NAMA : DANA EKASARI
NIM : 14080314030
PENGGALIAN BATU AKIK BERDASARKAN SKK (SYARAT-SYARAT
KESELAMATAN KERJA)
BANDA ACEH - Batu alam atau batu akik yang berasal dari
sejumlah daerah di Provinsi Aceh sedang menjadi primadona. Ribuan orang berburu
berbagai jenis batu alam tersebut karena harganya yang selangit. Bahkan, karena
keindahannya, batu alam asal Serambi Mekah ini juga mulai dikirim ke luar
negeri dan diperjualbelikan secara ilegal.
Kepala Bidang Pertambangan Mineral, Batu Bara, Panas Bumi
Dinas Pertambangan dan Energi Provinsi Aceh, Mahdinur, menyebutkan pertambangan
berbagai jenis batu akik atau batu alam di provinsi tersebut tidak memiliki
izin. “Hingga saat ini, semua masyarakat yang mengolah atau menambang batu akik
di Aceh belum memiliki izin usaha pertambangan (IUP) atau masih ilegal,” ujar
Mahdinur, Jumat (20/2).
Berpegang pada UU No 4/2009 tentang Pertambangan Mineral
dan Batu Bara, warga yang mengambil atau menggali batu alam tanpa izin dapat
ditangkap aparat penegak hukum dan bisa dihukum pidana. Menurut Mahdinur, UU No
4 tersebut tidak hanya berlaku untuk penambang dan penjual. Pemakai atau warga
yang menyimpan batu alam tersebut juga dapat ditangkap dan dihukum pidana karena
itu batu alam termasuk pertambangan mineral nonlogam.
Hukuman terhadap pelanggar tersebut juga tidak sedikit.
Dalam UU No 4/2009 disebutkan, pelaku penambangan dan lainnya yang tidak
memiliki IUP dapat dijatuhi hukuman penjara maksimal 10 tahun atau denda Rp 10
miliar.
“Salah satu caranya agar batu alam Aceh dapat dijual dan
dipakai masyarakat, penambang harus memiliki IUP karena cara lain untuk
melegalkan kegiatan tersebut tidak ada,” ujar Mahdinur.
Tambang Emas Ditinggalkan
Demam batu alam yang melanda seluruh Indonesia akhirnya
menyingkirkan pertambangan emas yang pernah menjadi primadona di Aceh sejak
2007. Karena harga batu alam mulia yang berasal dari beberapa daerah di Aceh
kian mahal, masyarakat mencoba peruntungannya dalam tambang batu.

·····

TUJUAN TUGAS:
a - Perbarui bagian teks tentang batu akik Aceh mulai dari "Tambang Emas Ditinggalkan" dan terus hingga "dalam tambang batu.", dengan mengganti "kian mahal" menjadi "semakin mahal".
b - Teruskan teks tentang batu akik Aceh setelah kalimat terakhir yang tercantum.

[Catatan dari sebuah kumpulan data]
·····

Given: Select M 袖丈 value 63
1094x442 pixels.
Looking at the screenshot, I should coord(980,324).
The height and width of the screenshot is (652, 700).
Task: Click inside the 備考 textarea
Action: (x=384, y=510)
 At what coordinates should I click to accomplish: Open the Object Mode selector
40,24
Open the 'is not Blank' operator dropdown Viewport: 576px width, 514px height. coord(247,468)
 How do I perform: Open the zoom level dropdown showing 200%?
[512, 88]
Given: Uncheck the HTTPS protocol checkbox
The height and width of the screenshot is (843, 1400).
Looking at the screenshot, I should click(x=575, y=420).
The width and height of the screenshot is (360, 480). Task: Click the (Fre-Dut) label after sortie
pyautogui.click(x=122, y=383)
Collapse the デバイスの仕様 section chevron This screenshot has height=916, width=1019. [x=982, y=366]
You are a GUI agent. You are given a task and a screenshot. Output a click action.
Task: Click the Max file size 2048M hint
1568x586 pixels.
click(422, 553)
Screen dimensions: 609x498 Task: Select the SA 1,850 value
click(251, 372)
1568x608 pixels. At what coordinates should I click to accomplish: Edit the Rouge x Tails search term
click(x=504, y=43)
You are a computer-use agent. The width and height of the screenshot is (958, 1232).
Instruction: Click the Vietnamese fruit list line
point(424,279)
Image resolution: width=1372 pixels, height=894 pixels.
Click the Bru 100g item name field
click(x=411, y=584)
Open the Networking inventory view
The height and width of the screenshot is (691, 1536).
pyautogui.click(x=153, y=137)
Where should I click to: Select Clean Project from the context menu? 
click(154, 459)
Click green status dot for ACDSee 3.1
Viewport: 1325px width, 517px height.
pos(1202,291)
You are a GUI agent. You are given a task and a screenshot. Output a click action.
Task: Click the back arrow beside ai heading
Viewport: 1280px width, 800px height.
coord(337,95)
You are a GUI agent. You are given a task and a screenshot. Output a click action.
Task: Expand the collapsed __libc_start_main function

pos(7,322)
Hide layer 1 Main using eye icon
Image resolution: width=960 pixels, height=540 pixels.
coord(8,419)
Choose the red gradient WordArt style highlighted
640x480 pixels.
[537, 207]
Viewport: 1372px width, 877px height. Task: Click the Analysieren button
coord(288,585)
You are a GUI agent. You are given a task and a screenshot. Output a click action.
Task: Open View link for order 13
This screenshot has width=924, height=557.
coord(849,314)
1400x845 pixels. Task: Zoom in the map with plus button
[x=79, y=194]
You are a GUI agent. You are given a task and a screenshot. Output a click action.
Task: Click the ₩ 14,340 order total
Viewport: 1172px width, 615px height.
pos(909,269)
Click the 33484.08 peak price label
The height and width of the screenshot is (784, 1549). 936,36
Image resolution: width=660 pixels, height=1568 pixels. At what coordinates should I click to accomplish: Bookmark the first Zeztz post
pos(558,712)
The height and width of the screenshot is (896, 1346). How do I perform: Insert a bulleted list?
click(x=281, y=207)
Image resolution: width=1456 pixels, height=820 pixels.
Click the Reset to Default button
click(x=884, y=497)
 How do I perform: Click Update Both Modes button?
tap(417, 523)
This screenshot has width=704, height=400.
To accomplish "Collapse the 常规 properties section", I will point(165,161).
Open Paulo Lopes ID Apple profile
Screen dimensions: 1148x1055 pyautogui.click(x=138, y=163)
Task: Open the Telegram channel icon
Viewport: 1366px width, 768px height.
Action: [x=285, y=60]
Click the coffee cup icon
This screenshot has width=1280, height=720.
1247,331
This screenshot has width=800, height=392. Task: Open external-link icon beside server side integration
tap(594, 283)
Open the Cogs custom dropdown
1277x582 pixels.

·····

JAWABAN TUGAS:
a -
Tambang Emas Ditinggalkan
Demam batu alam yang melanda seluruh Indonesia akhirnya
menyingkirkan pertambangan emas yang pernah menjadi primadona di Aceh sejak
2007. Karena harga batu alam mulia yang berasal dari beberapa daerah di Aceh
semakin mahal, masyarakat mencoba peruntungannya dalam tambang batu.

b -
Berbagai jenis batu alam yang terdapat di Aceh ialah
naphrite jade hijau, hitam, putih, idocrase solar, lumut, neon, sankist cempaka
madu, lavender, akik sulaiman, dan beberapa jenis lain. “Saya memilih beralih
menjadi penambang batu alam karena hasilnya lebih menjanjikan daripada tambang
emas,” kata Mustafa, mantan penambang emas di Kecamatan Teunom, Kabupaten Aceh
Jaya, Provinsi Aceh, pekan silam.
Untuk membuka tambang emas di Gunung Ujeun, Kecamatan
Krueng Sabee, Kabupaten Aceh Jaya, dia harus mengeluarkan modal hingga puluhan
juta rupiah. Sementara itu, lubang yang digali belum tentu akan menghasilkan
emas.
Sayangnya, karena memburu batu alam yang bernilai tinggi
itu, para penambang batu mulai memasukkan alat berat ke lokasi pertambangan.
Akibatnya, lingkungan khususnya hutan lindung pun rusak. Di Nagan Raya, tempat
batu giok seberat 20 ton ditemukan, pertambangan dihentikan sementara. Kepala
Dinas Pertambangan dan Energi Kabupaten Nagan Raya, Samsul Kamal mengatakan,
pemerintah setempat melarang sementara pertambangan batu giok untuk dilakukan
penertiban dan evaluasi. Selain itu, dalam waktu dekat, Pemerintah Nagan Raya
akan mengeluarkan aturan tentang kegiatan pertambangan batu tersebut.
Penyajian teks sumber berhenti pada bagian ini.